_EXCERPT PROVIDED_:

* * *

The head of each household clutched a card that identified him to us so that no family could get more than one ration each week. Some card holders were barely in their teens and had recently become the oldest in the family.
There were those with no cards who were only trying to receive an extra portion. We didn't blame them, but we didn't give them the food either. We couldn't. With the meager food we had, we were only trying to help them stay alive.
I manned a burlap bag with a gallon-sized tin can and began scooping beans into baskets, plastic bags, or sometimes in the corner of a tied basket. Each week we handed out one can of corn, one can of beans, and four packets of chocolate milk to feed a family of four. Each one who passed whispered a single word, "ashe," which is Masai for "thank you."
It only took a couple of hours before we ran out of food.
Under a nearby tree the people sat down to sing hymns and listen to a short sermon delivered by a native pastor from Nairobi. The sermon had to be delivered in Swahilli and translated into Masai.
The combination of speaker and translator gave the message a rolling cadence that added fire and melody to the words, even though I could only understand half of them. When the service was over, people gathered around to discuss mambo - important matters. They almost always addressed my father as Olelashe (Brother) or as "The man with a beard like a goat."
`WHEN can you bring a doctor? Do you have medicine for malaria? May I ride with you to Nairobi to look for work?" As the elders spoke with my father, children would come silently up to him and nudge his legs with their foreheads. This was the proper way for them to greet him and receive his blessing. As he talked, he would lay his palm on top of each head presented. Sometimes a short exchange of greeting passed between them:
Roughly translated, it went something like:
"How old are you?"
"All is well."

* * *

_WHAT IS NEEDED_: Continue the account of the ration distribution and the gathering that followed, starting after its final line.

* * *

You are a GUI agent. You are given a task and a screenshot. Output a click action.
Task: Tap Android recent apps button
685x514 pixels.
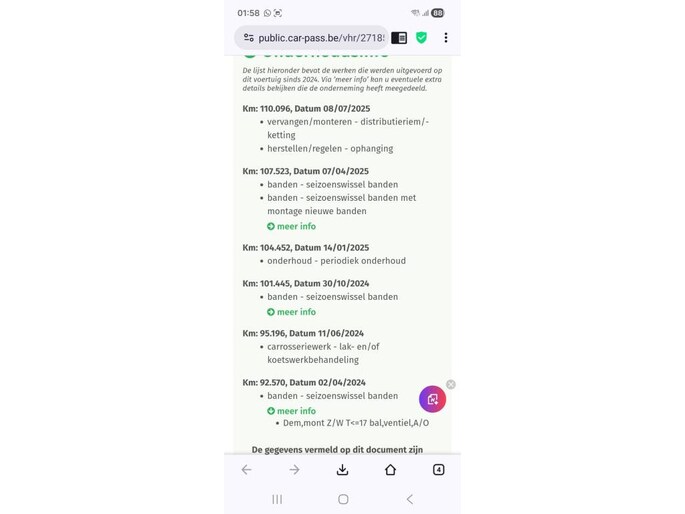277,499
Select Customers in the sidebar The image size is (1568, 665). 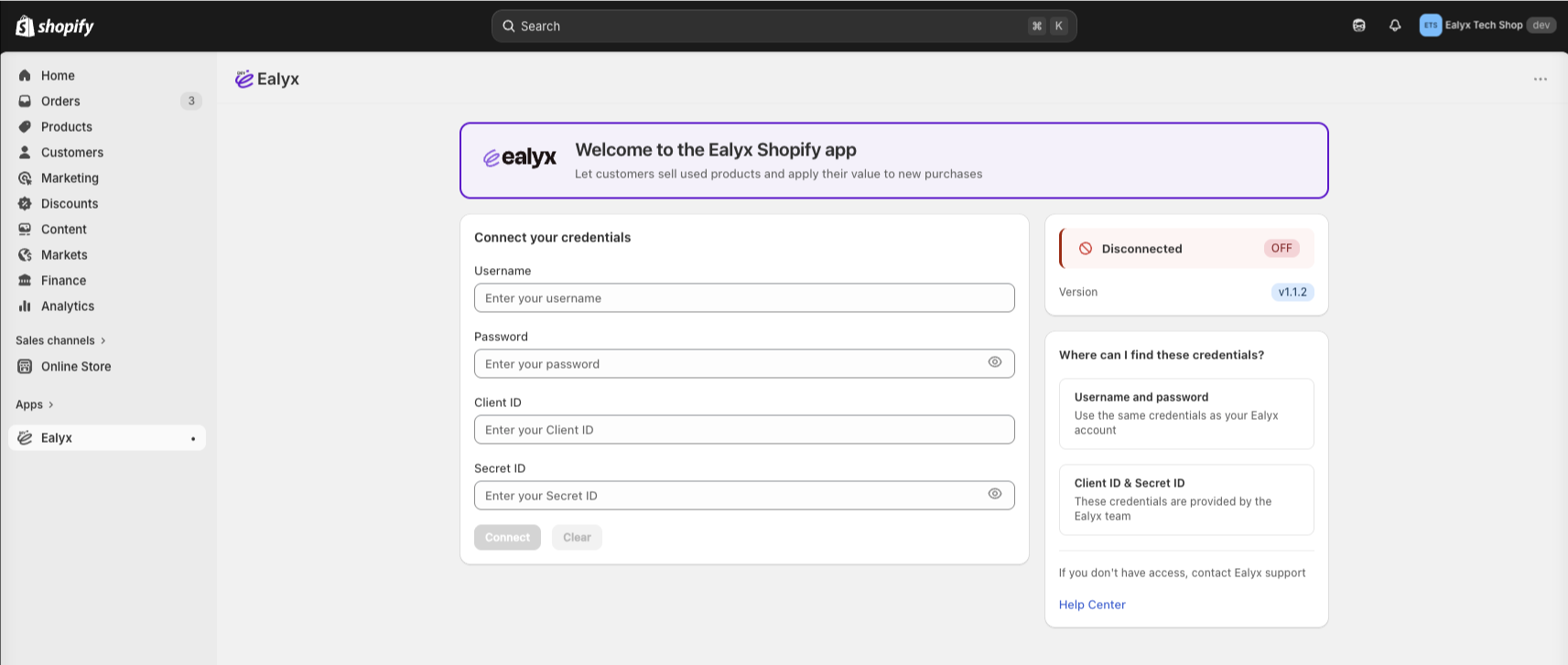pos(71,153)
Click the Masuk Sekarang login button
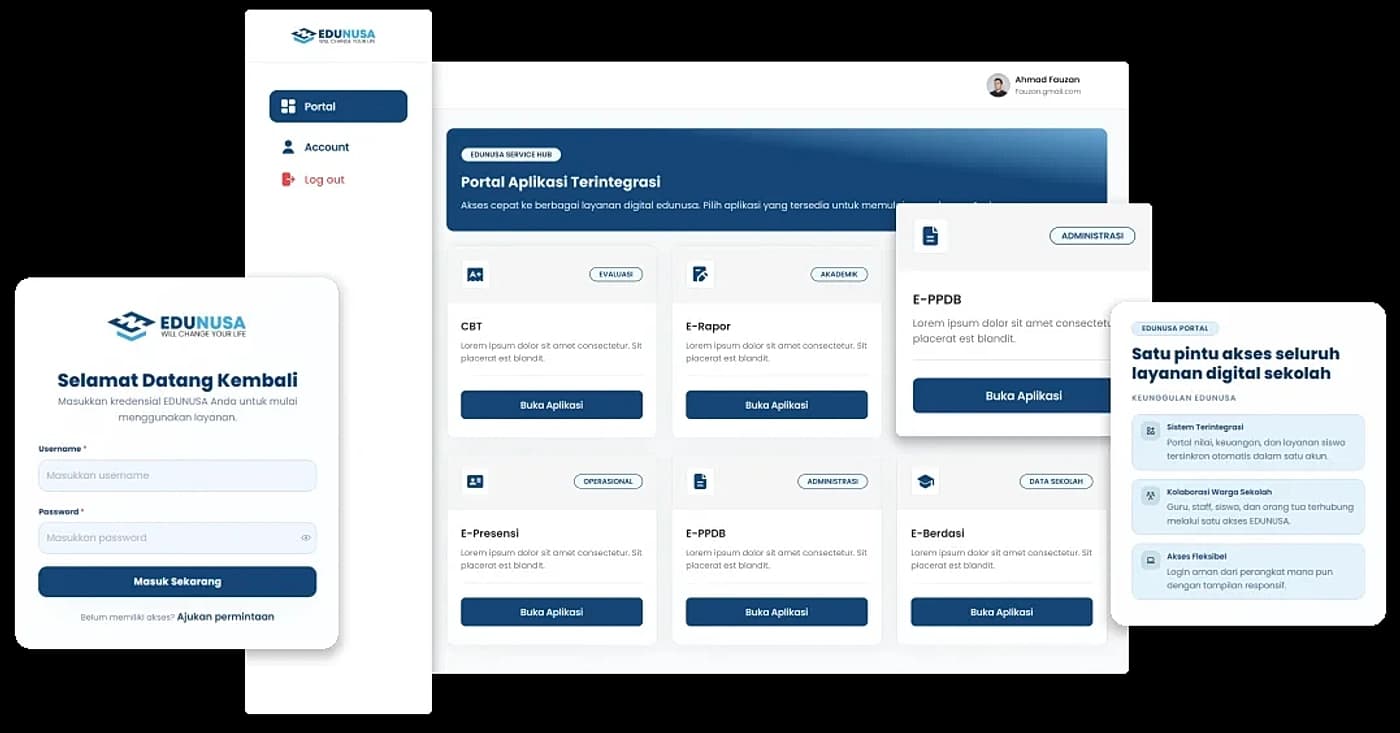Viewport: 1400px width, 733px height. tap(177, 581)
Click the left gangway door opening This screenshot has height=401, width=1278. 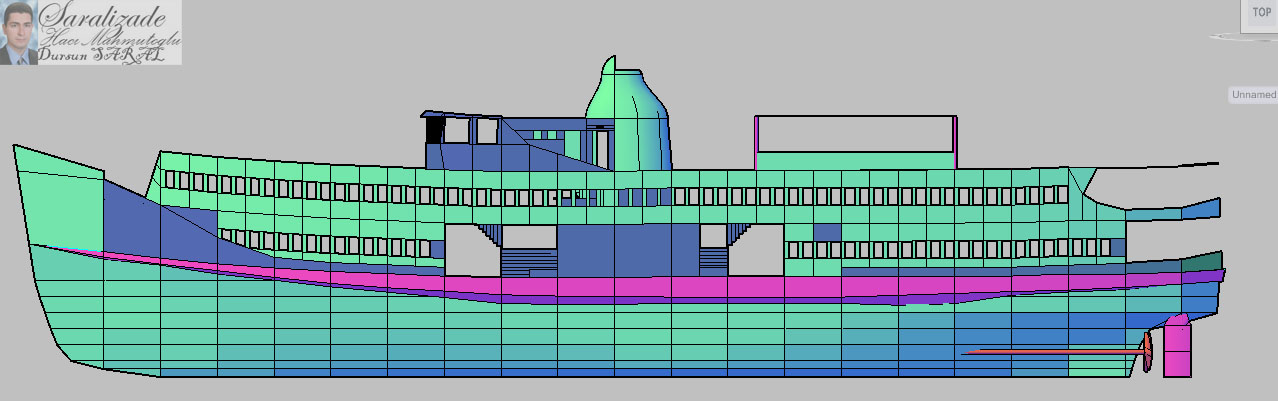click(471, 250)
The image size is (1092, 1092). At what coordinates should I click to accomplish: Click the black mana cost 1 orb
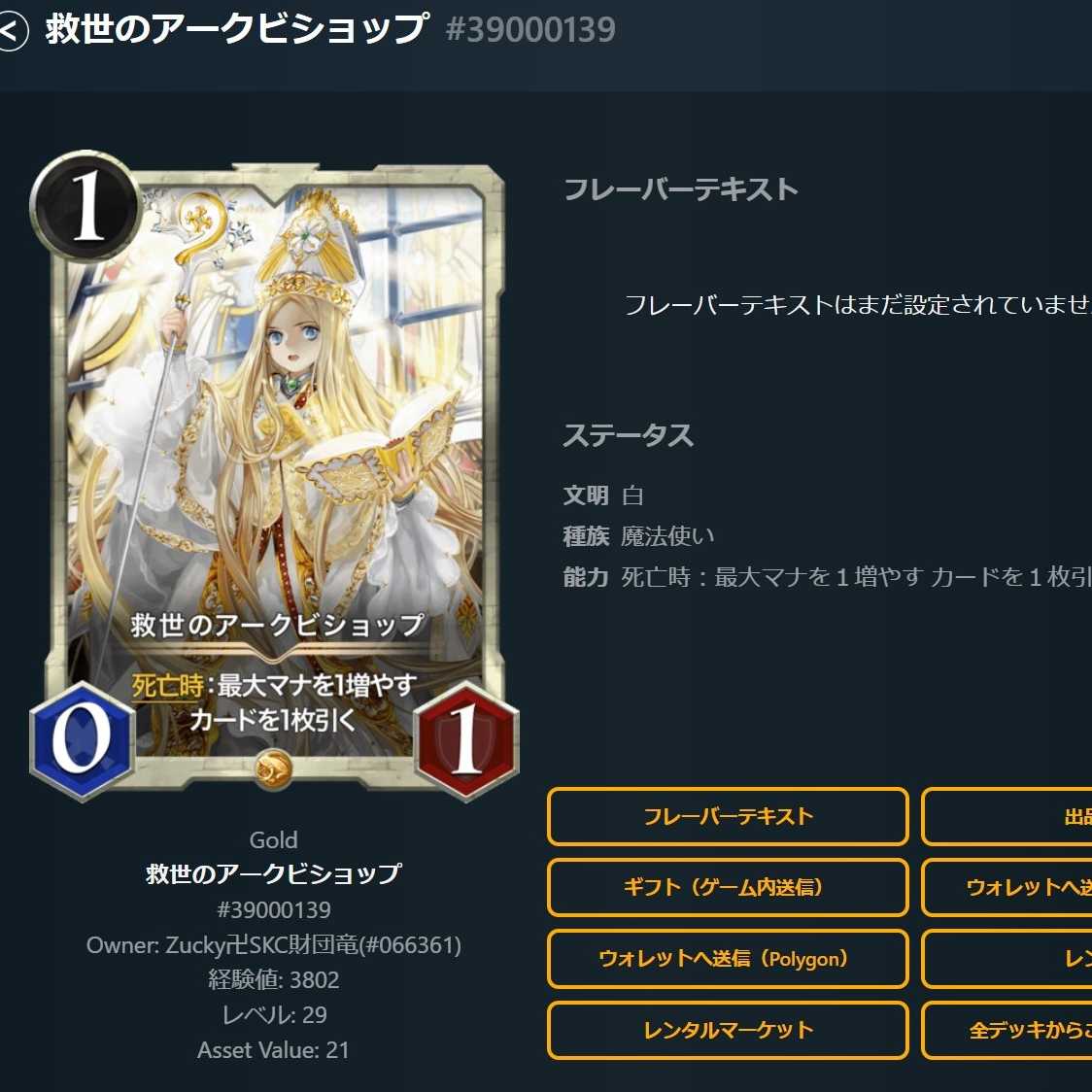(x=86, y=207)
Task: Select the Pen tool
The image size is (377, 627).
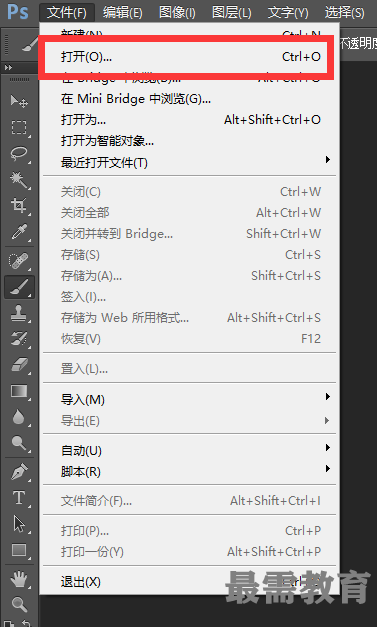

* * *

_ANSWER SPACE_:
Dad was very popular with the children because he almost always had a toddler in one arm, even when he was filling baskets. By watching him as he lovingly held the smelly, ragged, little children, I began to appreciate the depth of my dad's love for me.
After the meeting with the elders, we were invited to have chai (tea) in someone's house inside the village. It was the first Masai hut I had ever entered, and it resembled a huge loaf of wheat bread that stood about waist high. To build it, the women had made a framework of sticks and then plastered them with cow dung. The hut we were invited to was dark and cool, but I could barely breathe because of the smoke from a small cooking fire.
The conversation inside the hut was less formal. We could be serious or just swap jokes. The woman of the house boiled milk, sugar, water, and tea leaves in one pot to make a thick, sweet drink. Each of us was handed an enamelled tin mug of chai in order of strict seniority - from oldest to youngest. I loved the chai because it was strong, sticky, sweet, and tinged with smoke. But I felt guilty at the same time, because I knew that for this woman to offer me chai would mean that she would have one less c up for a hungry child of her own. Yet I drank it because I knew that declining her offer would be the ultimate insult. Later I figured out that if I drank slowly enough, the woman would not fill my cup so often.
It was late in the afternoon before we started home. The children's cries of "Serenaduo!" "Goodbye!" - rang in my ears. I sat in the back of the VW and said nothing.
During the year and a half that we distributed food, we helped save hundreds of lives. We lost thousands more. In the years that followed the famine, we returned to work with the Masai in agriculture. But it was that first day I participated in famine relief when I learned of love, of suffering, of pride, and most of all, equality. For all that, it was my turn to say "Ashe."